Picture this: a Kwik Sew sewing pattern envelope from the 1970s. View D is a white woman with a brunette bob, wearing a flesh-colored bra and a long green slip. View C, a white woman with a blond bob, is also wearing a bra and slip, but this slip has a slit in it. View A is a white woman in a short, lace-trimmed slip, arms crossed over her bare chest.
Miss View C says to Miss View A: “Come on, Blair! Do you want to pledge Chi Omega or not?”
So that’s what the models on sewing pattern envelopes are saying to one another! Passing along weed and birth control. Expressing their sexuality. Tormenting their siblings. Plotting against enemies. Expressing feminist positions instead of vapid fashion statements.

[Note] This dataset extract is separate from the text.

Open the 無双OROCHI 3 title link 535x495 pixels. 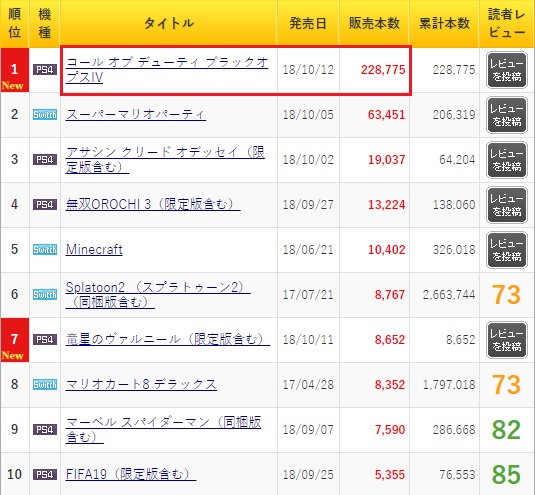(153, 204)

It’s all in the book “Pattern Behavior: The Seamy Side of Fashion” by Natalie Kossar.
Kossar started this book as a Tumblr a few years ago. I looked forward to new ones coming out every few days. Kossar has compiled many of the best into this book.
Kossar and sewing did not get along. As a child, she’d been bored many times at the fabric store, as her mother pored over pattern catalogs, and she could never get the hang of sewing. “Girls who liked sewing were weak and boring. And I refused to be one of them,” Kossar writes.
She saw sewing patterns in a different light when her mother asked her to find a vintage pattern online. A simple Google search bombarded her with thousands of pattern envelope images, including many that expressed outdated ideas about gender, race and class. She started thinking of putting these models into a new conversation. “The juxtaposition of the vintage images with modern dialogue generated a strong message of social growth and change,” Kossar writes.
If you like what you see and want more, please leave a comment below to enter a giveaway to win a free book! From all the comments received by 8 p.m. US Eastern Time on Tuesday, May 1, I will randomly draw one winner for the prize.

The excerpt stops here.